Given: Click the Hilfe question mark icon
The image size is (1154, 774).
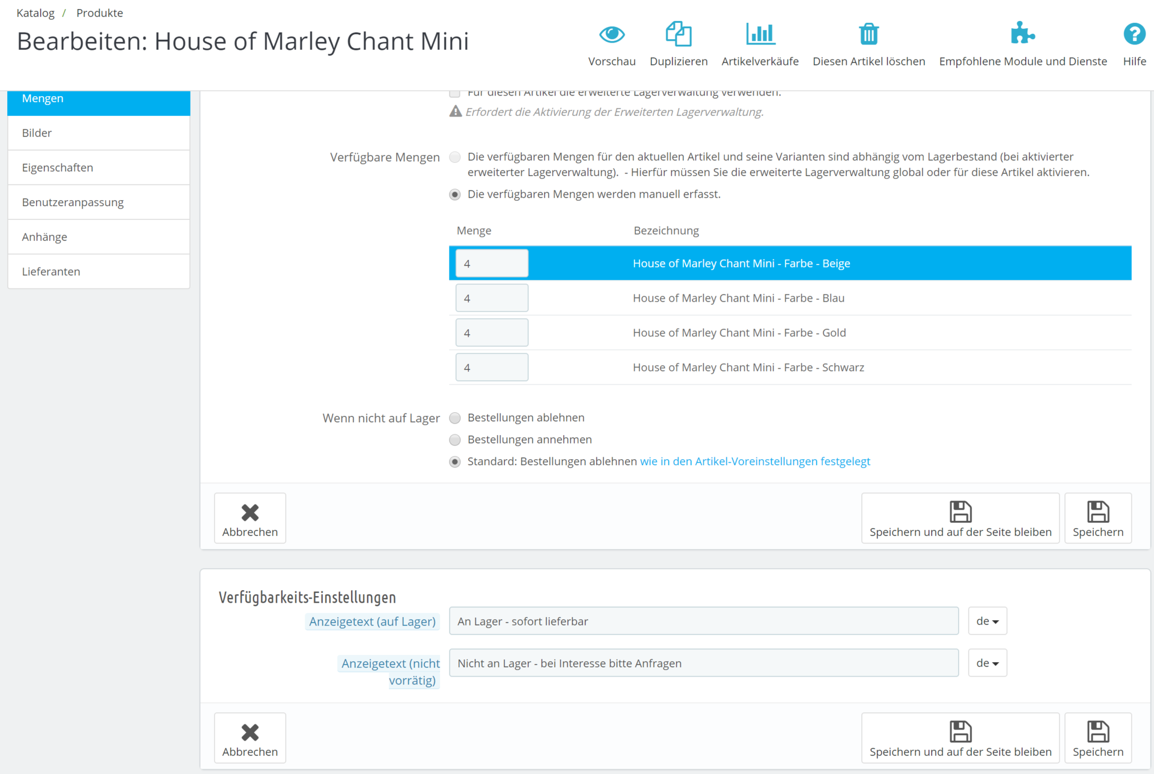Looking at the screenshot, I should 1134,34.
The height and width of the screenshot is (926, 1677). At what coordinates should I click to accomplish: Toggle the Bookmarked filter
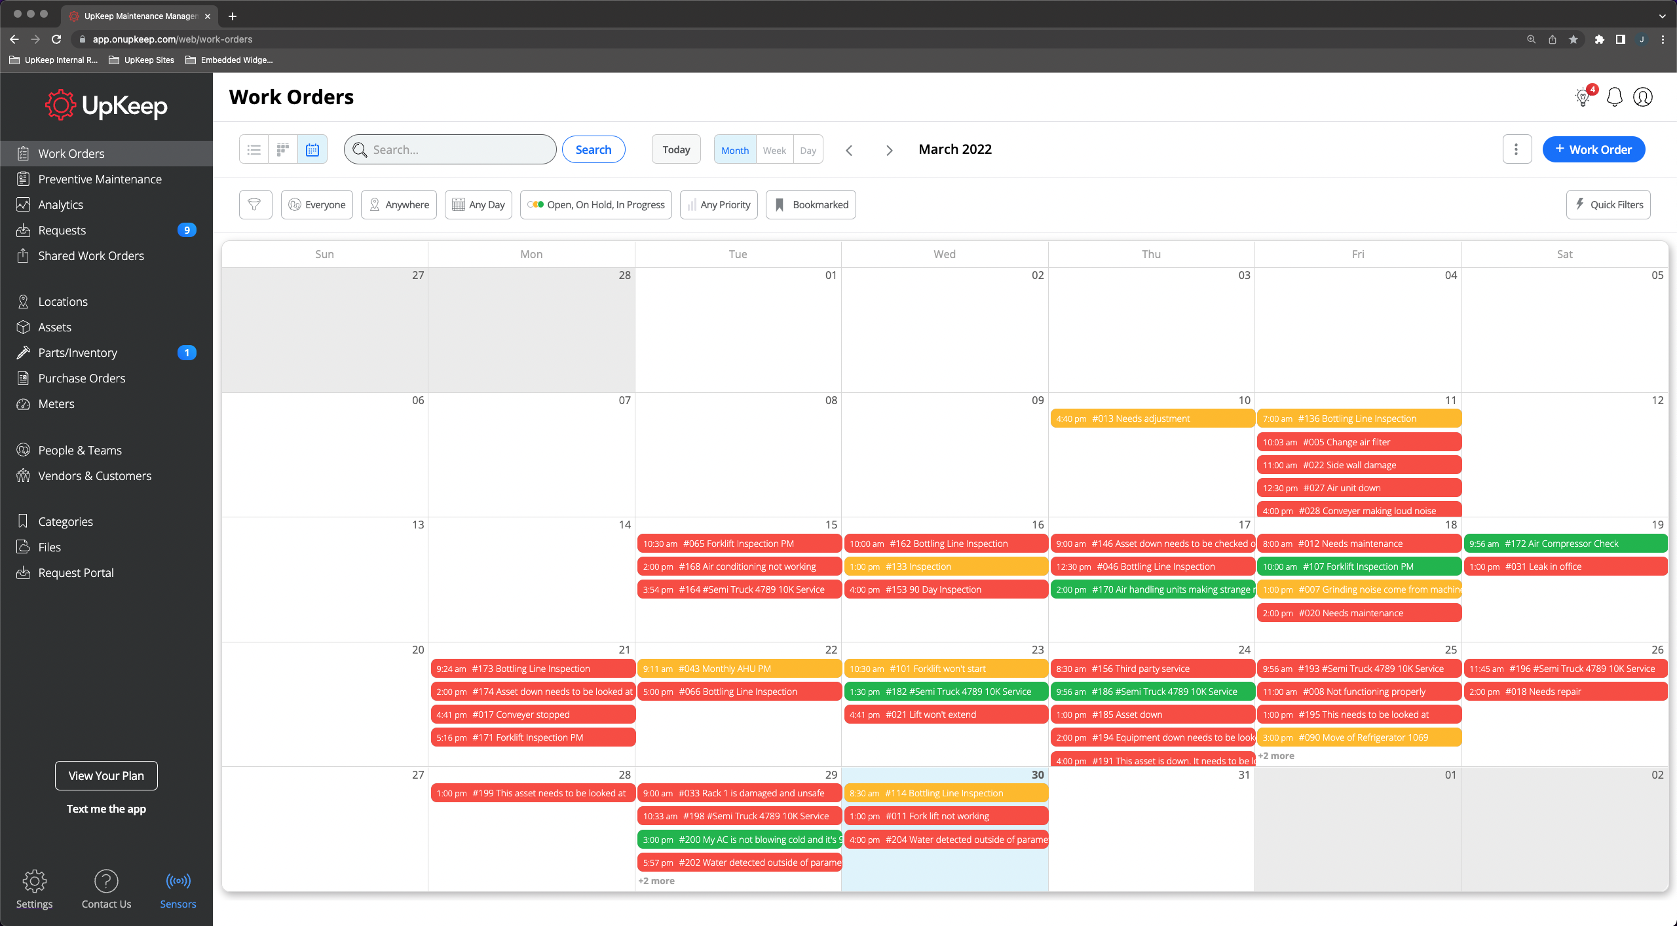point(810,205)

******************************

## REQUIRED ACTION
Your answer should be an exact copy of the entries above, with no images included.

## WRITTEN SOLUTION
Given: Click the Hilfe question mark icon
The image size is (1154, 774).
Looking at the screenshot, I should 1134,34.
The height and width of the screenshot is (926, 1677). At what coordinates should I click to accomplish: Toggle the Bookmarked filter
point(810,205)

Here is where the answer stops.